* **REQUIREMENT**: You are to retype all of the data exactly as it appears.

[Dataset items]
----------

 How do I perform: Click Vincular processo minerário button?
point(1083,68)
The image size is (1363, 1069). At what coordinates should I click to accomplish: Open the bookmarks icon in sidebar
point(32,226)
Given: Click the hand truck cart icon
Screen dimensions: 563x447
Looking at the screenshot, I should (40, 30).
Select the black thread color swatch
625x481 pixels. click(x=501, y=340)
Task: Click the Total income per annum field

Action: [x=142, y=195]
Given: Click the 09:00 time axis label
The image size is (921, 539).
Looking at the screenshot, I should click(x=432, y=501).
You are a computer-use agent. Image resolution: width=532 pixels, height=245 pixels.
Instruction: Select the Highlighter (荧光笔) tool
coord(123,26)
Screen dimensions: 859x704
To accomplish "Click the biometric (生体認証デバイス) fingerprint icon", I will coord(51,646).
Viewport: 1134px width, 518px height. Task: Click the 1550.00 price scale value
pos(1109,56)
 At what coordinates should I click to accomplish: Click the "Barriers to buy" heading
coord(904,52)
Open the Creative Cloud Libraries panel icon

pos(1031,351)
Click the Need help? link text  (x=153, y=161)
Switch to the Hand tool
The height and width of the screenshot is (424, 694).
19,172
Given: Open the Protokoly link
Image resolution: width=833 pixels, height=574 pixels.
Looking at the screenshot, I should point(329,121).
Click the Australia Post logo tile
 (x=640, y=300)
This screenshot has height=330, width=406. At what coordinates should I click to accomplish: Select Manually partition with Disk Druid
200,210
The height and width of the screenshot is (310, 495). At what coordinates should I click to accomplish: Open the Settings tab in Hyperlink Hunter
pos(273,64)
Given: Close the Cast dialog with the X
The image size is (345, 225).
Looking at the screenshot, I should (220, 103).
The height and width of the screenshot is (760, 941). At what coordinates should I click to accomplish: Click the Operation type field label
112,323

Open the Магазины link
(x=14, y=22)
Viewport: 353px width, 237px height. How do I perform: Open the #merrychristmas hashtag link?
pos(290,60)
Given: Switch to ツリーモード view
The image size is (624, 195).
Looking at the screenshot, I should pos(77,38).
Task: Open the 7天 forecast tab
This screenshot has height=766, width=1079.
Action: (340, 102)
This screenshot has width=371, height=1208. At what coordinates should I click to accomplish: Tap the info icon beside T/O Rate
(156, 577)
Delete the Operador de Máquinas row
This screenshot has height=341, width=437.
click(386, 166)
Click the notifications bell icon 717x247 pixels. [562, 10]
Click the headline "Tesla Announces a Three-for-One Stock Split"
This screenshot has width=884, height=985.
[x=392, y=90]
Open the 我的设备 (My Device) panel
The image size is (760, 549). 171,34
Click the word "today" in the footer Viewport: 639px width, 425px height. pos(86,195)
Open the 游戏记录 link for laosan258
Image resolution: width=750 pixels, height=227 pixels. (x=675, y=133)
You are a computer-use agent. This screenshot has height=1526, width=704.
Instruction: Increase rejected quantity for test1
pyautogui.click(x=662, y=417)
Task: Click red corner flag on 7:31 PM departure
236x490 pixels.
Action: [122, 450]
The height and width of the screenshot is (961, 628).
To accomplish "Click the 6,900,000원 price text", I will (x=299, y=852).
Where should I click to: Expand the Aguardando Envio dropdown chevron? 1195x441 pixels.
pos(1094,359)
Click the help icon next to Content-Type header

----------

* **ANSWER SPACE**:
 How do I perform: Click Vincular processo minerário button?
point(1083,68)
The image size is (1363, 1069). At what coordinates should I click to accomplish: Open the bookmarks icon in sidebar
point(32,226)
Given: Click the hand truck cart icon
Screen dimensions: 563x447
Looking at the screenshot, I should (40, 30).
Select the black thread color swatch
625x481 pixels. click(x=501, y=340)
Task: Click the Total income per annum field

Action: [x=142, y=195]
Given: Click the 09:00 time axis label
The image size is (921, 539).
Looking at the screenshot, I should click(x=432, y=501).
You are a computer-use agent. Image resolution: width=532 pixels, height=245 pixels.
Instruction: Select the Highlighter (荧光笔) tool
coord(123,26)
Screen dimensions: 859x704
To accomplish "Click the biometric (生体認証デバイス) fingerprint icon", I will coord(51,646).
Viewport: 1134px width, 518px height. Task: Click the 1550.00 price scale value
pos(1109,56)
 At what coordinates should I click to accomplish: Click the "Barriers to buy" heading
coord(904,52)
Open the Creative Cloud Libraries panel icon

pos(1031,351)
Click the Need help? link text  (x=153, y=161)
Switch to the Hand tool
The height and width of the screenshot is (424, 694).
19,172
Given: Open the Protokoly link
Image resolution: width=833 pixels, height=574 pixels.
Looking at the screenshot, I should point(329,121).
Click the Australia Post logo tile
 (x=640, y=300)
This screenshot has height=330, width=406. At what coordinates should I click to accomplish: Select Manually partition with Disk Druid
200,210
The height and width of the screenshot is (310, 495). At what coordinates should I click to accomplish: Open the Settings tab in Hyperlink Hunter
pos(273,64)
Given: Close the Cast dialog with the X
The image size is (345, 225).
Looking at the screenshot, I should (220, 103).
The height and width of the screenshot is (760, 941). At what coordinates should I click to accomplish: Click the Operation type field label
112,323

Open the Магазины link
(x=14, y=22)
Viewport: 353px width, 237px height. How do I perform: Open the #merrychristmas hashtag link?
pos(290,60)
Given: Switch to ツリーモード view
The image size is (624, 195).
Looking at the screenshot, I should pos(77,38).
Task: Open the 7天 forecast tab
This screenshot has height=766, width=1079.
Action: (340, 102)
This screenshot has width=371, height=1208. At what coordinates should I click to accomplish: Tap the info icon beside T/O Rate
(156, 577)
Delete the Operador de Máquinas row
This screenshot has height=341, width=437.
click(386, 166)
Click the notifications bell icon 717x247 pixels. [562, 10]
Click the headline "Tesla Announces a Three-for-One Stock Split"
This screenshot has width=884, height=985.
[x=392, y=90]
Open the 我的设备 (My Device) panel
The image size is (760, 549). 171,34
Click the word "today" in the footer Viewport: 639px width, 425px height. pos(86,195)
Open the 游戏记录 link for laosan258
Image resolution: width=750 pixels, height=227 pixels. (x=675, y=133)
You are a computer-use agent. This screenshot has height=1526, width=704.
Instruction: Increase rejected quantity for test1
pyautogui.click(x=662, y=417)
Task: Click red corner flag on 7:31 PM departure
236x490 pixels.
Action: [122, 450]
The height and width of the screenshot is (961, 628).
To accomplish "Click the 6,900,000원 price text", I will (x=299, y=852).
Where should I click to: Expand the Aguardando Envio dropdown chevron? 1195x441 pixels.
pos(1094,359)
Click the help icon next to Content-Type header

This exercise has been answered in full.